What to produce:
Wherever a line in the records below contains "computer", copy that line.

Records shown:

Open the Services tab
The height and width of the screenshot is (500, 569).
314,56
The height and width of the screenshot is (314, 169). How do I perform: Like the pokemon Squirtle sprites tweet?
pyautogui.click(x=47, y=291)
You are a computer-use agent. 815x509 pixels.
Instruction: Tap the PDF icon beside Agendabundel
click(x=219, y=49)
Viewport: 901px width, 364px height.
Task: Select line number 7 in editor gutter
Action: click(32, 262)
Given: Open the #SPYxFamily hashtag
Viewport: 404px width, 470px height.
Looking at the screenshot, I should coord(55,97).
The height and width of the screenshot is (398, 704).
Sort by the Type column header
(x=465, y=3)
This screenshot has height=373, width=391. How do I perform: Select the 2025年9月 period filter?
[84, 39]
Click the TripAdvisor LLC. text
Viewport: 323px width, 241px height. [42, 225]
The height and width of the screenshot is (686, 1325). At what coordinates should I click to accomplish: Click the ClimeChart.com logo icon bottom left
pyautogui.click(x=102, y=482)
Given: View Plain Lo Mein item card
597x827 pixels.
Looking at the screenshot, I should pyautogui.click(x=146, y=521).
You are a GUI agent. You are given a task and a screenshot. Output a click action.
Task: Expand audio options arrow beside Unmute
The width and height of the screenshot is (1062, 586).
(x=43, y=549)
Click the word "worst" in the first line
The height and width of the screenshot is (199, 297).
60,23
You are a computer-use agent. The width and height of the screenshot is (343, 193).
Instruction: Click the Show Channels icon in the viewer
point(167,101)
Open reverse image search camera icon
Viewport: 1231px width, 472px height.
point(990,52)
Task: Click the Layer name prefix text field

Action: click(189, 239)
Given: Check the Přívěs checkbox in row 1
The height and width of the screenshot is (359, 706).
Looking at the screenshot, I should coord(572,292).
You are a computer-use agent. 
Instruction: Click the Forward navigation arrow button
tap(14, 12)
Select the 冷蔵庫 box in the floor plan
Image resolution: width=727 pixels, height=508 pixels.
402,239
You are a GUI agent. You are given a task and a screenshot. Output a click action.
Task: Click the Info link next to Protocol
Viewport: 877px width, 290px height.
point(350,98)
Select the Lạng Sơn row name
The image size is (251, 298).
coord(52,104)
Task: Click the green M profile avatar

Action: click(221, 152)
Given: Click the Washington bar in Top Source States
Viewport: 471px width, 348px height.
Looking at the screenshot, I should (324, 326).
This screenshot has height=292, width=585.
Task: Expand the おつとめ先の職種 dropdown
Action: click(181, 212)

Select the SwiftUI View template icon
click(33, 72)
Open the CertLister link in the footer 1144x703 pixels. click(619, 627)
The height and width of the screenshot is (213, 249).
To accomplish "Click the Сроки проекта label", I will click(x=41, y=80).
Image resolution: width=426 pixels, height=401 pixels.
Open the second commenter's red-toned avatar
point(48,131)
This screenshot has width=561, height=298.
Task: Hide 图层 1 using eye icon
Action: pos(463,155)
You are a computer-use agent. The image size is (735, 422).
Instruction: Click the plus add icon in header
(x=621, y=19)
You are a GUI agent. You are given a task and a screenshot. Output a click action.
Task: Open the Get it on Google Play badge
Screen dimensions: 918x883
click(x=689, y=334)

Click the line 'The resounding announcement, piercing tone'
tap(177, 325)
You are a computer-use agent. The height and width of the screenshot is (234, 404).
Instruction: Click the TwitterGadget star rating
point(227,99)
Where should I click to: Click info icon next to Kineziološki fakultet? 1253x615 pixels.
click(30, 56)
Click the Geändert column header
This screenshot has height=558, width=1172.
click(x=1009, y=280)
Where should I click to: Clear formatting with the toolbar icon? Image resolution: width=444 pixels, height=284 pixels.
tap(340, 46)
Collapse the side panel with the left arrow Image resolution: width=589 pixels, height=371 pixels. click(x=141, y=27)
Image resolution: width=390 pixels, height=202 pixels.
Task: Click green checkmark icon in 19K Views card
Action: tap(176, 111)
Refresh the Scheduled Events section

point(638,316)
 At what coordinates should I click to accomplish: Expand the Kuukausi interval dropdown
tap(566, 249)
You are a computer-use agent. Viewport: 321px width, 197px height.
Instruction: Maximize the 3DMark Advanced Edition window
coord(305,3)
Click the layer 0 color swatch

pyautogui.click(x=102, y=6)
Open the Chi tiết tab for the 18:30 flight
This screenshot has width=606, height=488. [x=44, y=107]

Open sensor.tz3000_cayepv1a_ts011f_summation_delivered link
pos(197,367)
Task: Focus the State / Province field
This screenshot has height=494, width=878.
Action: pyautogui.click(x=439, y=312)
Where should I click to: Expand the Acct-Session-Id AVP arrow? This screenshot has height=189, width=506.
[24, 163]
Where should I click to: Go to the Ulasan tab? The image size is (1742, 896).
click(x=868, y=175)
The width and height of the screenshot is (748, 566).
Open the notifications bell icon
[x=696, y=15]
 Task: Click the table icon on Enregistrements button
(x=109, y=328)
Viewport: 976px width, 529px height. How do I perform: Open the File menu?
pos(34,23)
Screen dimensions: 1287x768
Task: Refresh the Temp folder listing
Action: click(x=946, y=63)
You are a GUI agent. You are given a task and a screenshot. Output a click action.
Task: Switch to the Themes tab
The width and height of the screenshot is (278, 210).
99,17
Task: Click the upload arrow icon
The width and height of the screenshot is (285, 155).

Exercise response:
You are a computer-use agent. 815x509 pixels.
You are a computer-use agent. The width and height of the screenshot is (343, 193).
You are a computer-use agent. 
You are a computer-use agent. The image size is (735, 422).
You are a computer-use agent. The height and width of the screenshot is (234, 404).
You are a computer-use agent. Viewport: 321px width, 197px height.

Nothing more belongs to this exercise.